Since I have  read all the various and sundry pieces and watched the videos, it's time for an Experience Piece to link ideas to one family's life:

We got our first computer back in the mid '80s: an Atari that had no hard drive but which accepted BASIC pretty easily. By the time our oldest son was born, we had an IBM clone with a color monitor, and 10 hours of internet a week. I was IT at our house. I became rather good at swapping out parts and chasing down viruses.

By the time our oldest son was ten, he was beginning to take over some of my IT duties. By the time his youngest brother was eight, he had built a computer out of spare parts that were laying around the house. It ran a stripped-down version of Linux and had no RAM because he couldn't find any that fit. The boys began building computers for friends and local small businesses.  All of this more complicated work was done with help from online friends and tech websites.

Since our kids were homeschooled until it was time for college, they were immersed in the online world for more of their education than most. They seem to be much more capable of finding information and distributing it. They can teach themselves nearly anything from a Youtube video or a Google search, and they retain the knowledge very well. They are truly digital natives.

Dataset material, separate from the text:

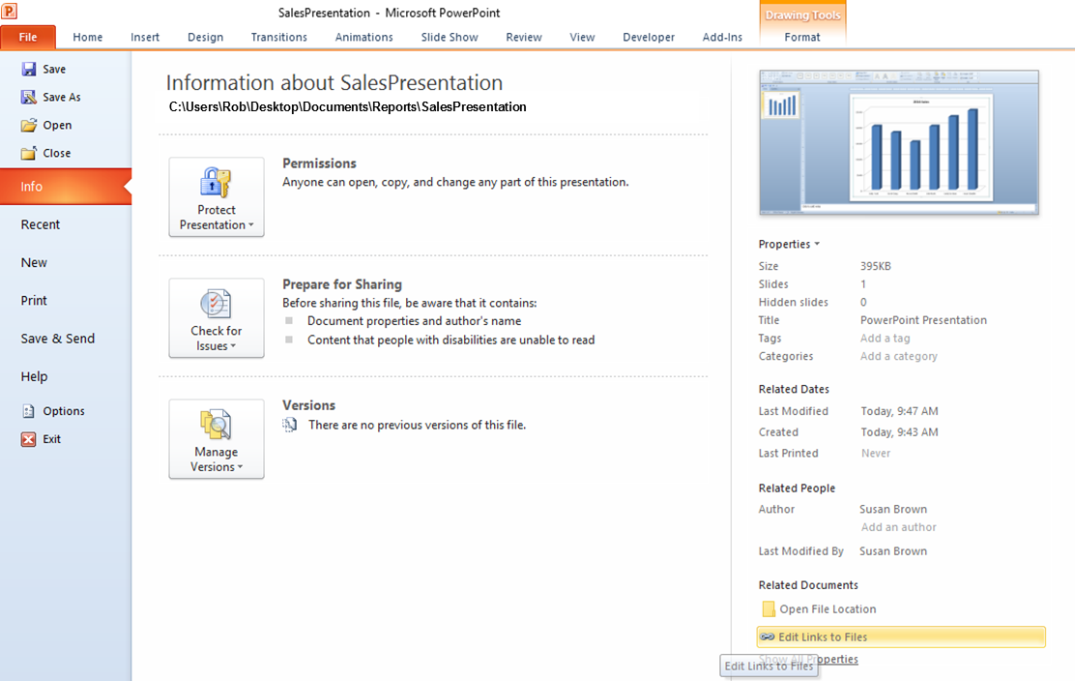The image size is (1075, 681).
Task: Click the Save icon in the sidebar
Action: [28, 69]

They also have social lives, both on and off line. They have played sports, been in bands, gone to dances, hung around with neighborhood kids. They have formed strong friendships both on and offline.  
They've met many of their online friends - we've had visitors from several US states and Canada that they've known for years only as digital friends. The older ones have plans to travel Europe to meet several of their more distant correspondents. There have been a few negative experiences, but those have been rare.

I have seen some who have withdrawn into the digital existence nearly entirely, but those are the exception, and they are the type of people who probably would have withdrawn into something besides this present reality anyway.  At least the online world offers real interaction with other real people, which is more than anyone can say about books or television, which is what people like that tended to withdraw into before the advent of the internet.